Girl Child Education and COVID-19

Child’s education is a Human Right guaranteed and recognized by the legal instruments such as The Convention on the Rights of the Child, Article 11 of the African Charter on the Rights and Welfare of the Child, and The Protocol to the African Charter on Human and Peoples’ Rights on the Rights of Women in Africa (Maputo Protocol). It is clear that in our African societies, due to challenges such as extreme poverty, armed conflict, beliefs and customs, many girls’ children are deprived of their right to education. While the economic, social and political empowerment of women advocated by international conventions and national gender-sensitive policies cannot be effective without education, the schooling of the girl child and especially her retention in school.

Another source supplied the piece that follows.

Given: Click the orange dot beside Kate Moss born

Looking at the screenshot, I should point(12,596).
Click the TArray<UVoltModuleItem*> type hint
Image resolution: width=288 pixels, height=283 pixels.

The first COVID-19 case started early February 2020 in Egypt and spread to the African continent, accentuating the weight of the difficulties that the education of the girl child was already undergoing. COVID-19 has led to the closure of schools, the institution that is tasked with the burden on impacting education on children, which undoubtedly rhymes with the inflation of early school dropouts for young girls. The reasons for these abandonments are multiple and multifaceted. In traditional families, schools have acted as a safe space for the girl child to dodge challenges such as Female Genital Mutilation (FGM) and Child Marriage. With many African countries implementing the School Food Program, schools have also the played the role of ensuring food security of the students, which is almost impossible to achieve now as many African countries have not been able to roll-out any feeding programs during this period.

The introduction of online classes by individual states is quite a great move. It is a fact that we have to consider that African countries are not better placed to implement such initiatives. Before the access to the online classes, one needs access to stable internet and electricity. But the reality is, we have countries such as Malawi, that experience blackout for even three days, talk less of stable internet. COVID-19 has hit hard, bringing the realization that it is not enough to propose solutions, and it is also necessary to put in it the adequate means to support the effectiveness of the proposals.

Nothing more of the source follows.